Early Texas Big Bird Researcher Dies
Posted by: Loren Coleman on July 9th, 2008
Ken Gerhard, author of Big Bird! Modern Sightings Of Flying Monsters, sends along word of the death of Guadalupe Cantu III, a historically significant participant in Texas Big Bird matters:
I was very saddened yesterday [July 8, 2008] to learn of the passing of my friend Guadalupe Cantu III recently. Guadalupe first rose to prominence in the classic cryptozoology book, [Creatures of the Other Edge] by Jerome Clark and Loren Coleman [(NY: Warner, 1978; reprinted, NY: Anomalist, 2006], when the authors had discovered the then teenage Cantu investigating Big Bird reports in San Benito, Texas. Years later, I rediscovered him as a grown man, following his own Big Bird sighting during the 1990s. According to Guadalupe, he and his brother-in-law had spotted the man-sized bird perched on a telephone poll near Rangerville, Texas while driving their newspaper route early one morning. Cantu was an integral part of my research in the Valley and appeared with me on local news broadcasts in San Antonio, as well as making an appearance on the Birdzilla episode of “Monster Quest.” He will be dearly missed.
Guadalupe Cantu III is shown in the following video clip, briefly, beginning at the 2:50 mark:


It appears we are losing many people in the field of Cryptozoology lately. A very sad situation. My heart goes out to all their families and friends.
I hate hearing that. I didn’t know of him directly, but I’ve always been attached to the whole “winged things” subject (and not just from living in Texas, since those stories never seem to come from my region anyway).

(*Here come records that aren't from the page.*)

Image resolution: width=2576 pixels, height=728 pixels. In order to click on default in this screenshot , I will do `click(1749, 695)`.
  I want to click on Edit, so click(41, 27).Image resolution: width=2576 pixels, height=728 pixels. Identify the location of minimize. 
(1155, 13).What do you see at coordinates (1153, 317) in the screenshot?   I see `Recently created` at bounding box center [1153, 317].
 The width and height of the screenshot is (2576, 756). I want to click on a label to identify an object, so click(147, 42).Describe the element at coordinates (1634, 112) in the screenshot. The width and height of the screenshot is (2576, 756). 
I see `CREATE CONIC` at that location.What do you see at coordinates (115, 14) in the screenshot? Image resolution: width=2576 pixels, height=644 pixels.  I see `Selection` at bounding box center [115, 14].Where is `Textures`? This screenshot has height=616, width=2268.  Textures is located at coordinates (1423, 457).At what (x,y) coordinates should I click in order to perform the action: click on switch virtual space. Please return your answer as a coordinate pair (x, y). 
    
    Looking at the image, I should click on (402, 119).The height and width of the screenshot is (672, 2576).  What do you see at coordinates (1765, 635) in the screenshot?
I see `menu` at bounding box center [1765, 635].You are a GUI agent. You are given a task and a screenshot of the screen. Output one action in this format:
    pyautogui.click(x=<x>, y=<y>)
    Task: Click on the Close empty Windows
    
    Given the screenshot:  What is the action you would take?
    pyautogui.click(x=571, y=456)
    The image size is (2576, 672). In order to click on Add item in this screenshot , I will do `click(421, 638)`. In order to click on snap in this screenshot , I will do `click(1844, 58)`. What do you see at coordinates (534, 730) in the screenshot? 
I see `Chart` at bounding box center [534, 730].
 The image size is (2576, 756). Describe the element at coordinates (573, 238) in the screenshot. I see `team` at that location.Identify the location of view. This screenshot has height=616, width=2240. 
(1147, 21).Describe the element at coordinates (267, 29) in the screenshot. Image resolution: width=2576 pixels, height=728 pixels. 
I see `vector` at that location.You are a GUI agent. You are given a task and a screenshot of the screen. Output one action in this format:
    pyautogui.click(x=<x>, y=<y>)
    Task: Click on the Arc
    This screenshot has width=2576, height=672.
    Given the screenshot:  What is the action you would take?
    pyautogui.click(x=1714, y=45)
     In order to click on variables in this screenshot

Are any other working the Giant Bird puzzle ATM?
This is one cryptid that is seen when you think it should be…in the sky, because it flys. I have a soft place in my heart for giant child-eating raptors. They are doing God’s work.
If I had to rank cryptids I believe in, most to least (and that would make a great thread on its own really…) Thunderbirds are up there just under dinosaurs in the Congo, and way above a still living population of bigfoot in the lower 48.